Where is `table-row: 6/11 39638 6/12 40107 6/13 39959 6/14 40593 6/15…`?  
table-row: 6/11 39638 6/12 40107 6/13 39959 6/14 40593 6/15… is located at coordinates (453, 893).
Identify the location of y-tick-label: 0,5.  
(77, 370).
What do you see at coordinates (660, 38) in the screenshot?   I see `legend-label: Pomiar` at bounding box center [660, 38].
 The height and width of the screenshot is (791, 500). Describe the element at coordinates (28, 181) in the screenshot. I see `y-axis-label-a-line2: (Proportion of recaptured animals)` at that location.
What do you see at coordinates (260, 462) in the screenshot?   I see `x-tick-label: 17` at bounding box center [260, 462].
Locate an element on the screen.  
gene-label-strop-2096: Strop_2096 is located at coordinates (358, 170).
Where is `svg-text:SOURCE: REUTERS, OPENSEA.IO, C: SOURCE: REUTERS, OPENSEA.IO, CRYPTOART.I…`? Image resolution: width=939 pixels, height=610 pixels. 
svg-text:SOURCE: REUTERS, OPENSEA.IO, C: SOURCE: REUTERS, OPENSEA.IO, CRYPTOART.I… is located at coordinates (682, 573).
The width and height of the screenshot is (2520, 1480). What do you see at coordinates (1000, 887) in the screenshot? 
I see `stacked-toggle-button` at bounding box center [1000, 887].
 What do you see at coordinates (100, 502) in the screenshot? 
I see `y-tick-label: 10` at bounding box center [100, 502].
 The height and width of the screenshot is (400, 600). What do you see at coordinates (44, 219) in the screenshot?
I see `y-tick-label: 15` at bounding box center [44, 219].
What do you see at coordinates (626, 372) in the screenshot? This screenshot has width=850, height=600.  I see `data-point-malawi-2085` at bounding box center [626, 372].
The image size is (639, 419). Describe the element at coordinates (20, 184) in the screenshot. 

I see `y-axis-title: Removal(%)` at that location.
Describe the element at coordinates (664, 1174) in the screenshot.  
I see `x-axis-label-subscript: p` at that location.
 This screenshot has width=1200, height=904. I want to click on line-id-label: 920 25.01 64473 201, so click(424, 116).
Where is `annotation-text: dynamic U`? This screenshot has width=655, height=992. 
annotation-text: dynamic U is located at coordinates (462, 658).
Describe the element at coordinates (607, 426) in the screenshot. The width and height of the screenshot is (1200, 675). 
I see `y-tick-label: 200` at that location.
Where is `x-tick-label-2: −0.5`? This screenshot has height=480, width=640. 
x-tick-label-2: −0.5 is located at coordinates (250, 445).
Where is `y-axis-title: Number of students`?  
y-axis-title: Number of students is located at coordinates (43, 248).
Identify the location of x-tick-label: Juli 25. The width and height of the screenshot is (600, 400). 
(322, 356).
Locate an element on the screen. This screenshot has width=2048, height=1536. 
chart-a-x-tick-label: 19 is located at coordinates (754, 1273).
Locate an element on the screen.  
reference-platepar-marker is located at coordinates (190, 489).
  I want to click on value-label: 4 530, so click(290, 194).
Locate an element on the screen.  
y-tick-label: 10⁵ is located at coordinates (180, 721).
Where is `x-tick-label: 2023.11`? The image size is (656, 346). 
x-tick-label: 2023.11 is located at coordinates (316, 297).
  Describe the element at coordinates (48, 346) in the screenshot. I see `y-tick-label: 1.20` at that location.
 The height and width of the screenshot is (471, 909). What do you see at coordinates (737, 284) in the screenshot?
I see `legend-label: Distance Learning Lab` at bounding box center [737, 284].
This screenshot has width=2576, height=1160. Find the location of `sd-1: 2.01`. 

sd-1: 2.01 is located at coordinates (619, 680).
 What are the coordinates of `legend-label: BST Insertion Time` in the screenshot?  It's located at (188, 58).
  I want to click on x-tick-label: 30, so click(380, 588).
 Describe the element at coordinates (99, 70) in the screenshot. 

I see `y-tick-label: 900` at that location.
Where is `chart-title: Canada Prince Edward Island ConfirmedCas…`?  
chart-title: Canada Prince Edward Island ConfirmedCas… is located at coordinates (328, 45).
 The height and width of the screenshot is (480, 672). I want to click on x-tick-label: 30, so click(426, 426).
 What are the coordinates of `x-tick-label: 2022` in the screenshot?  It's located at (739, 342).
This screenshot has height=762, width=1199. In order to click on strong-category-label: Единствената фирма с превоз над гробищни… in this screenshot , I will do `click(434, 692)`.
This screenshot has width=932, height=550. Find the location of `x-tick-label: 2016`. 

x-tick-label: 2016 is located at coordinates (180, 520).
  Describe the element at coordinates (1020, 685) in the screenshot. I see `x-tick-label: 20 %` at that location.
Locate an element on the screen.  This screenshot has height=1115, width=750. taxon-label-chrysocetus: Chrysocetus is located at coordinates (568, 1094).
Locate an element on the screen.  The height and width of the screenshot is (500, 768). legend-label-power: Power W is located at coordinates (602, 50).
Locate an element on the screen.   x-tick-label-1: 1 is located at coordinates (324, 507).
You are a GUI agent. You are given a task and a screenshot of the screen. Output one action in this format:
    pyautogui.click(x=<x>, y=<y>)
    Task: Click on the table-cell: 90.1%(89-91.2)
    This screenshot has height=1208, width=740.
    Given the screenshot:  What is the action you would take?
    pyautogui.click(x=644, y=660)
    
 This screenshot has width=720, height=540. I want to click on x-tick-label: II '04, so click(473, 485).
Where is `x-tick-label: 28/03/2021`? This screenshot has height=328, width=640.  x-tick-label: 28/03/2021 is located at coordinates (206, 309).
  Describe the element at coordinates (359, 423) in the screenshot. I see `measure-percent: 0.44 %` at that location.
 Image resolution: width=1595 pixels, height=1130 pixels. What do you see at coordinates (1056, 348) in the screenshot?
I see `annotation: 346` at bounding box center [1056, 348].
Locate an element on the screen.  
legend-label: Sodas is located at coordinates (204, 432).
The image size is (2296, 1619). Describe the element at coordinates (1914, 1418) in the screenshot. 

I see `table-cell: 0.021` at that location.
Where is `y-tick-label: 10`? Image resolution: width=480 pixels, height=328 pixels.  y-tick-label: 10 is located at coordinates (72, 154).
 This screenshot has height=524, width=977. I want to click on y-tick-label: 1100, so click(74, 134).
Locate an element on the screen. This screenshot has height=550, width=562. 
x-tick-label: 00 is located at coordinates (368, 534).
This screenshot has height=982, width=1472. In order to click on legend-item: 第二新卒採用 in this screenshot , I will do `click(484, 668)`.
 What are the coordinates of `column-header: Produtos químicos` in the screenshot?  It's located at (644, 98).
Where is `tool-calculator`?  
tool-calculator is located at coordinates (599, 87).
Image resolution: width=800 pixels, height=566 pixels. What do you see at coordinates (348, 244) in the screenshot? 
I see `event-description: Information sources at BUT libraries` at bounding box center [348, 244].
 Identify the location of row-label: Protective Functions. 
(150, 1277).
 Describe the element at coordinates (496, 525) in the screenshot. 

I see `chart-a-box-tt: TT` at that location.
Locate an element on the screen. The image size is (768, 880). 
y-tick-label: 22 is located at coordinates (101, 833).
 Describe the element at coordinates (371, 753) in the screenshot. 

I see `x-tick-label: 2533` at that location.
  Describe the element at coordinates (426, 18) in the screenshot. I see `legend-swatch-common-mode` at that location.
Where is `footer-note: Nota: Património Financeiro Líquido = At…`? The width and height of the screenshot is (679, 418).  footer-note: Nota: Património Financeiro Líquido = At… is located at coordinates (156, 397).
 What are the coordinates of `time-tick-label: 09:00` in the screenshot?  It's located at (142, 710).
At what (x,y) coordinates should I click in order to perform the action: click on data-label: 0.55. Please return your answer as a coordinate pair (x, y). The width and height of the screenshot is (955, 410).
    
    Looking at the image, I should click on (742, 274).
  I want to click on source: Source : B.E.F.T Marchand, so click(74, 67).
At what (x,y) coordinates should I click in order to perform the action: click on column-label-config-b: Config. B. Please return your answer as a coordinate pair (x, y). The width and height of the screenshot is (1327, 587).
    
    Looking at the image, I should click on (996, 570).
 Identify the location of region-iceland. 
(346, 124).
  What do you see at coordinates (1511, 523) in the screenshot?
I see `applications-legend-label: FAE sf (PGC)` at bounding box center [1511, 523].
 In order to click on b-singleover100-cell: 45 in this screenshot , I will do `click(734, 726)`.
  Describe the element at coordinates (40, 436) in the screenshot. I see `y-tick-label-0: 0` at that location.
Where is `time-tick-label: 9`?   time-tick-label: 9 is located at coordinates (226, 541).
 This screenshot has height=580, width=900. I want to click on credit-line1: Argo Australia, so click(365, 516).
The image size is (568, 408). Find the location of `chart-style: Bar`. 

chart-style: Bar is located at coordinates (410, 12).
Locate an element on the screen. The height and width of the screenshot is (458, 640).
::::::
→ The task
Print the rows from the line containing "coordinates (324, 507)." through the line containing "tool-calculator is located", both of those lines included, reproducing every line without any change.

→ Written solution
Locate an element on the screen.   x-tick-label-1: 1 is located at coordinates (324, 507).
You are a GUI agent. You are given a task and a screenshot of the screen. Output one action in this format:
    pyautogui.click(x=<x>, y=<y>)
    Task: Click on the table-cell: 90.1%(89-91.2)
    This screenshot has height=1208, width=740.
    Given the screenshot:  What is the action you would take?
    pyautogui.click(x=644, y=660)
    
 This screenshot has width=720, height=540. I want to click on x-tick-label: II '04, so click(473, 485).
Where is `x-tick-label: 28/03/2021`? This screenshot has height=328, width=640.  x-tick-label: 28/03/2021 is located at coordinates (206, 309).
  Describe the element at coordinates (359, 423) in the screenshot. I see `measure-percent: 0.44 %` at that location.
 Image resolution: width=1595 pixels, height=1130 pixels. What do you see at coordinates (1056, 348) in the screenshot?
I see `annotation: 346` at bounding box center [1056, 348].
Locate an element on the screen.  
legend-label: Sodas is located at coordinates (204, 432).
The image size is (2296, 1619). Describe the element at coordinates (1914, 1418) in the screenshot. 

I see `table-cell: 0.021` at that location.
Where is `y-tick-label: 10`? Image resolution: width=480 pixels, height=328 pixels.  y-tick-label: 10 is located at coordinates (72, 154).
 This screenshot has height=524, width=977. I want to click on y-tick-label: 1100, so click(74, 134).
Locate an element on the screen. This screenshot has height=550, width=562. 
x-tick-label: 00 is located at coordinates (368, 534).
This screenshot has height=982, width=1472. In order to click on legend-item: 第二新卒採用 in this screenshot , I will do `click(484, 668)`.
 What are the coordinates of `column-header: Produtos químicos` in the screenshot?  It's located at (644, 98).
Where is `tool-calculator`?  
tool-calculator is located at coordinates (599, 87).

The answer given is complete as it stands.